What to work on => Each of the entries below should be written out exactly as it reads.

Input data =>
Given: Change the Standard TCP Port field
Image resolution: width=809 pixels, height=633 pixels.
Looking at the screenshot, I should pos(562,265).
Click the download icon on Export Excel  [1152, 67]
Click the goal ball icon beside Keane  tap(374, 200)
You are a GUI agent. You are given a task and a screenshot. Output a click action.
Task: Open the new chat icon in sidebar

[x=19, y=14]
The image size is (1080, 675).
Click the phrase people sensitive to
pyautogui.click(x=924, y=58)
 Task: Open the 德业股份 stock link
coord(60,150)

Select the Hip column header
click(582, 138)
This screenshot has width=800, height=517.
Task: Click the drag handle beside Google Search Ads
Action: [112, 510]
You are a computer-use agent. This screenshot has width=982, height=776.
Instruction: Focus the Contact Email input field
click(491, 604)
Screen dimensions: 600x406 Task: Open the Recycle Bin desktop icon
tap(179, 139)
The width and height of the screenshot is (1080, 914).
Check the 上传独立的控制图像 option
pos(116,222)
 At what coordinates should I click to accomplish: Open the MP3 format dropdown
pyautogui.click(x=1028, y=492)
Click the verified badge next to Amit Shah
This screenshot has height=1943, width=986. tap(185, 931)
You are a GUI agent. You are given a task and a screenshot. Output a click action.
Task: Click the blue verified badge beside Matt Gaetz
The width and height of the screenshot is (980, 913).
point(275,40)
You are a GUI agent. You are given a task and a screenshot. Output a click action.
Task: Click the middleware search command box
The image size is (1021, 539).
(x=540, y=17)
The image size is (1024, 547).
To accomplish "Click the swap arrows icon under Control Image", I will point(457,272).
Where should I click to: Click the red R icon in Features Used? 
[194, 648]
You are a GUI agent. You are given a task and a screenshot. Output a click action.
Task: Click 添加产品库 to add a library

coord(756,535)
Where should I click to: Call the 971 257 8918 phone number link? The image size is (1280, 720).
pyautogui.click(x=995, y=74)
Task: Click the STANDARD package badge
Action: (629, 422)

Solution =>
Given: Change the Standard TCP Port field
Image resolution: width=809 pixels, height=633 pixels.
Looking at the screenshot, I should pos(562,265).
Click the download icon on Export Excel  [1152, 67]
Click the goal ball icon beside Keane  tap(374, 200)
You are a GUI agent. You are given a task and a screenshot. Output a click action.
Task: Open the new chat icon in sidebar

[x=19, y=14]
The image size is (1080, 675).
Click the phrase people sensitive to
pyautogui.click(x=924, y=58)
 Task: Open the 德业股份 stock link
coord(60,150)

Select the Hip column header
click(582, 138)
This screenshot has width=800, height=517.
Task: Click the drag handle beside Google Search Ads
Action: [112, 510]
You are a computer-use agent. This screenshot has width=982, height=776.
Instruction: Focus the Contact Email input field
click(491, 604)
Screen dimensions: 600x406 Task: Open the Recycle Bin desktop icon
tap(179, 139)
The width and height of the screenshot is (1080, 914).
Check the 上传独立的控制图像 option
pos(116,222)
 At what coordinates should I click to accomplish: Open the MP3 format dropdown
pyautogui.click(x=1028, y=492)
Click the verified badge next to Amit Shah
This screenshot has height=1943, width=986. tap(185, 931)
You are a GUI agent. You are given a task and a screenshot. Output a click action.
Task: Click the blue verified badge beside Matt Gaetz
The width and height of the screenshot is (980, 913).
point(275,40)
You are a GUI agent. You are given a task and a screenshot. Output a click action.
Task: Click the middleware search command box
The image size is (1021, 539).
(x=540, y=17)
The image size is (1024, 547).
To accomplish "Click the swap arrows icon under Control Image", I will point(457,272).
Where should I click to: Click the red R icon in Features Used? 
[194, 648]
You are a GUI agent. You are given a task and a screenshot. Output a click action.
Task: Click 添加产品库 to add a library

coord(756,535)
Where should I click to: Call the 971 257 8918 phone number link? The image size is (1280, 720).
pyautogui.click(x=995, y=74)
Task: Click the STANDARD package badge
Action: (629, 422)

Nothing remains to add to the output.